Regardless, the documentary provides a far better description of Hollywood than is usual. And generally, what is happening there is the same thing that is happening in the rest of the economy. It isn’t a question of the stars versus the rest. The real money in Hollywood goes to the producers; stars make most of their money by being executive producers. So again, it’s all about the workers versus the owners. In general, working actors and technicians do okay. But very few are getting rich. Luckily for them, they still have strong unions. Without them, it would be far worse—just like in the rest of the economy.
Dean Baker is probably the most insightful economic thinker in the public discourse. But there is one area where I think he is wrong. He complains that we have nothing to worry about from automation because it will make our lives better. This is in contrast to those of us who believe that robots are like other forms of capital and will be distributed the way that capital is now: unequally and unfairly.
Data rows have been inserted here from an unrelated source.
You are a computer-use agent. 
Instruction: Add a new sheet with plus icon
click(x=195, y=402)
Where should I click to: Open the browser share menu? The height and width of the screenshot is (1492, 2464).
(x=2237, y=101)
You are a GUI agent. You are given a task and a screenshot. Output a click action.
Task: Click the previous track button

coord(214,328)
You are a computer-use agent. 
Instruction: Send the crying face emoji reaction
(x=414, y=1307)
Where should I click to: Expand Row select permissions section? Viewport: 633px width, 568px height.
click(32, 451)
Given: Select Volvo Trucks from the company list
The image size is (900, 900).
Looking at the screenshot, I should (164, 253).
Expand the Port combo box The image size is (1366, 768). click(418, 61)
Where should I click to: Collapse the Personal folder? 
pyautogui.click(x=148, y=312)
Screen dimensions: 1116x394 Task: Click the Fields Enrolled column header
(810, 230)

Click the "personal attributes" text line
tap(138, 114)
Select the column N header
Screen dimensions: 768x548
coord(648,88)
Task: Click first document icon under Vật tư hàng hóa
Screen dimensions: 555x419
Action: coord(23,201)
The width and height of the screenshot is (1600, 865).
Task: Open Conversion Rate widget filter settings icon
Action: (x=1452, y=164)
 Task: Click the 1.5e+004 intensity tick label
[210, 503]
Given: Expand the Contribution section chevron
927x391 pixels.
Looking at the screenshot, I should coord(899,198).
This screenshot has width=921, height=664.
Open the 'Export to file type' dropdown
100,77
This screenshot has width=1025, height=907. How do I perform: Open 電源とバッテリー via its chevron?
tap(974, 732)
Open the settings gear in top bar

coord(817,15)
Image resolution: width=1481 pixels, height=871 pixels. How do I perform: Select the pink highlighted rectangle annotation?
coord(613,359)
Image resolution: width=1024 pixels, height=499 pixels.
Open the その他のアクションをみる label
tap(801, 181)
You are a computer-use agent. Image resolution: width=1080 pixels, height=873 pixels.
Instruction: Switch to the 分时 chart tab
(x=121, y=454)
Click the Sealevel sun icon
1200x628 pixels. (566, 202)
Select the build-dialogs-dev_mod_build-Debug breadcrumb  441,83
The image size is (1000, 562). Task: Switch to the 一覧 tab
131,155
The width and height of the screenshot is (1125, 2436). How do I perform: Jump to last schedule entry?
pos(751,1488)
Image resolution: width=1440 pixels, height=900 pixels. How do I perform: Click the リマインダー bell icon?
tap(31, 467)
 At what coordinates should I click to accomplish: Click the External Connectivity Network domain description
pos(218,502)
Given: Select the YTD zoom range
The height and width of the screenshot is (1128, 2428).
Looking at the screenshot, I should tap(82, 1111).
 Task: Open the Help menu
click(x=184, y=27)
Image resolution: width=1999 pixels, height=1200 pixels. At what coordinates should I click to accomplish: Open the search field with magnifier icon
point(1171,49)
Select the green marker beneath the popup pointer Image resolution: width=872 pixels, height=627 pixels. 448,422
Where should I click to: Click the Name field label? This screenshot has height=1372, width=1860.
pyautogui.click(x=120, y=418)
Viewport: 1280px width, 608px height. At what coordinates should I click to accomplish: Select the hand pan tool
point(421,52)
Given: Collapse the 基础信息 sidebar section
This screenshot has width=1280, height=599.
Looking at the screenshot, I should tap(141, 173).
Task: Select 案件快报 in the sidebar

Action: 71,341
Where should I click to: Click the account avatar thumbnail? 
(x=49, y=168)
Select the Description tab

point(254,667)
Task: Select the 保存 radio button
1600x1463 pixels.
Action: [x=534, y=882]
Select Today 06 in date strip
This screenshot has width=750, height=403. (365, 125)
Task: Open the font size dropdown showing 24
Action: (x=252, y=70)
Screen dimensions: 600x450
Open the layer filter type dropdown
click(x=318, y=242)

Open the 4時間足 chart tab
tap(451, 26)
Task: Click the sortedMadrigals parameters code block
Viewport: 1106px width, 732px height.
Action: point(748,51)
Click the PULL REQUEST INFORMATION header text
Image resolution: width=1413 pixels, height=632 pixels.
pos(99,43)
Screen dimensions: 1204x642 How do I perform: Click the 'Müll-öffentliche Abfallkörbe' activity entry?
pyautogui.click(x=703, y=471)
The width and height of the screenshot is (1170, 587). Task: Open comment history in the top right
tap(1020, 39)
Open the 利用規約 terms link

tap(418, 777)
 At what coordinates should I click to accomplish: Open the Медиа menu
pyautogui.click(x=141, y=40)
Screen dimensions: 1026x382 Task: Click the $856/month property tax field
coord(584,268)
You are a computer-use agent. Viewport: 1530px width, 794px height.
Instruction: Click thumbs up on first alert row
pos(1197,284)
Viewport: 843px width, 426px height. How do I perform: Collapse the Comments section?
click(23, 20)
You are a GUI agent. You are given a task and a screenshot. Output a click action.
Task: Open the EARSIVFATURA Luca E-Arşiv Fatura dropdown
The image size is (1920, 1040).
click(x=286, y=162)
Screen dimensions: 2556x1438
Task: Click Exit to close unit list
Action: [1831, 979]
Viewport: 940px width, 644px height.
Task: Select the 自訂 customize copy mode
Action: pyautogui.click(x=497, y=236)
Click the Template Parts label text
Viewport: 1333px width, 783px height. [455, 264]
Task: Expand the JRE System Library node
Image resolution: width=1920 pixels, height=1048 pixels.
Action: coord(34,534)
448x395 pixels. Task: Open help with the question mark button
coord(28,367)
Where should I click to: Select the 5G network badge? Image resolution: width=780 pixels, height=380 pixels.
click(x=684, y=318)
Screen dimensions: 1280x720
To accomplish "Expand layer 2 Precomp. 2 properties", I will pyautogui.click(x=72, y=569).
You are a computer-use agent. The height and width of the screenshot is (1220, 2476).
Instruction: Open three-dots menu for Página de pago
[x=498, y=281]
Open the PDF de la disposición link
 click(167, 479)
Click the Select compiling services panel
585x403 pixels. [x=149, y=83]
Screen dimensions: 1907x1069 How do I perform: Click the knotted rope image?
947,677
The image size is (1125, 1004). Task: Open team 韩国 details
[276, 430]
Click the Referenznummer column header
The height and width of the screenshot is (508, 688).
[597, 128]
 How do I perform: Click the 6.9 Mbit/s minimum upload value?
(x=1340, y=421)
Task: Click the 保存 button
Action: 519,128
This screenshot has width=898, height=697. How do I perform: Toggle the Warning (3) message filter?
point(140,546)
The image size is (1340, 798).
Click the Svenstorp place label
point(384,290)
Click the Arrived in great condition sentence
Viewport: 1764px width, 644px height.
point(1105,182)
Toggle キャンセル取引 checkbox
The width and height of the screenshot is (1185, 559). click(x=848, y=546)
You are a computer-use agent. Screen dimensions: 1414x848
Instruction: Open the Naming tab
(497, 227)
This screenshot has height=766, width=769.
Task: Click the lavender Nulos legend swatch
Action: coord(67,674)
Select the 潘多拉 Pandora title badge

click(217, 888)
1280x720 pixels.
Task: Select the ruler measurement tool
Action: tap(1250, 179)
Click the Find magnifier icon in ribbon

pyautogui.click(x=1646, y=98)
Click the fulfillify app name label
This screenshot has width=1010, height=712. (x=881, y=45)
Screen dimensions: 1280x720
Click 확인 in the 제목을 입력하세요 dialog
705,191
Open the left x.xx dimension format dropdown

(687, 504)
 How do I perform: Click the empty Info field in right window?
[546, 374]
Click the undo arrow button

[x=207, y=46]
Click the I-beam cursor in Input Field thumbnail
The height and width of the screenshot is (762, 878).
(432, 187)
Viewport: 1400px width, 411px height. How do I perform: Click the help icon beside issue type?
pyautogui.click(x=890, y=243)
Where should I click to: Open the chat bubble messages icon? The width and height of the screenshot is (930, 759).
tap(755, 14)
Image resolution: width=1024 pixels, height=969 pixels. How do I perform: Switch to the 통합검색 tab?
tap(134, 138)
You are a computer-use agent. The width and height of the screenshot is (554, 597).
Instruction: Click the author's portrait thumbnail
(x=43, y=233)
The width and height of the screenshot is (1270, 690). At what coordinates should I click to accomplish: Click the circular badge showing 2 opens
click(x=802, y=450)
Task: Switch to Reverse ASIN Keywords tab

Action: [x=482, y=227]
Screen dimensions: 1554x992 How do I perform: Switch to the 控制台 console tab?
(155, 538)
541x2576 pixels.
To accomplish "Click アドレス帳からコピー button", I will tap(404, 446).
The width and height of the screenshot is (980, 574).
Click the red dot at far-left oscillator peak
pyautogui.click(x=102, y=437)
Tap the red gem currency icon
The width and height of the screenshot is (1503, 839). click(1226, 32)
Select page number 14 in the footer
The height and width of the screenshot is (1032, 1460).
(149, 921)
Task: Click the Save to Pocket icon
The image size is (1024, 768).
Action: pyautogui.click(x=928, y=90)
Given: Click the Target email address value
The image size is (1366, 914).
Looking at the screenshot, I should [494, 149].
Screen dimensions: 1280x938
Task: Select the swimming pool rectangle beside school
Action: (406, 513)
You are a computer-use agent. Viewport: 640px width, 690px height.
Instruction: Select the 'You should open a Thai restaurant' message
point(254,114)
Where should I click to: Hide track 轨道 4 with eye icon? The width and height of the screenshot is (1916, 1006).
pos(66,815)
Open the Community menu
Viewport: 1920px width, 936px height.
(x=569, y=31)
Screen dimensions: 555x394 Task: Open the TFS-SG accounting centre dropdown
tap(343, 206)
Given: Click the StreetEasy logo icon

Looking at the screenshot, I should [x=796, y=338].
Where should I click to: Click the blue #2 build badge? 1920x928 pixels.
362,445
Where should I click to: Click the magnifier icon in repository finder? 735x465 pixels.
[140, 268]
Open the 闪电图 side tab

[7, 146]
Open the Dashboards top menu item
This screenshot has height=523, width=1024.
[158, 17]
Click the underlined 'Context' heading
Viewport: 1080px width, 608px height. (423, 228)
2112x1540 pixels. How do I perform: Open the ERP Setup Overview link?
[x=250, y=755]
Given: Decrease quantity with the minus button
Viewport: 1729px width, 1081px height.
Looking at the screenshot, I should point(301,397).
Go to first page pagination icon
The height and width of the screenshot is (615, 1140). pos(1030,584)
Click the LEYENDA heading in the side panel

Of course, Baker is aware of this problem. He just prefers to use the automation story to highlight other problems in our society. This morning he wrote, The Scary Robot Story Stems from Confusion by the Story Tellers. In it, he argues the real problem is not the robots, but long patents protection. In a free market, robots will be cheap. “In short, the scary story is a story of patent policy designed to redistribute income upward. It has nothing to do with technology.”
I agree. But you could say the same thing about globalization. The problem isn’t globalization, it is all those other policies designed to redistribute income upward. Our inequality problem is the result of those policies and not the broader economic trends. But given that we do have these policies, globalization is a very bad thing for most people. And robots are a real concern. As Donald Rumsfeld might say, “You lose your job to robots with the policies you have, not the policies you want.”
Baker seems to be focusing too much on the theoretical here. This is not like him. But I suspect in his mind, discussions of robots and automation are a distraction from very real problems in the economy now and going forward. The inefficiencies of our intellectual property system are a big issue to Baker. And it is a big issue to me. But the problem with robots is much deeper than patents.
The real problem is continually increasing inequality. Our broken intellectual property system is a result of that inequality. After all, we didn’t get copyright lengths that are roughly a century long because writers and software developers were demanding it. We got them because powerful rentiers didn’t want to lose their ability to charge rents on really old stuff. The biggest example of this is Disney with Mickey Mouse. So the more robots we have, the more inequality will increase. And that would just result in longer and stronger patent protections.
So I agree with Baker that robots are a second-order problem. But they are still a problem given the unequal status of people in the nation and the world. And the fact that people talk about robots is indicative of the fact that they don’t see our system changing. Unfortunately, they have good reasons for being so cynical.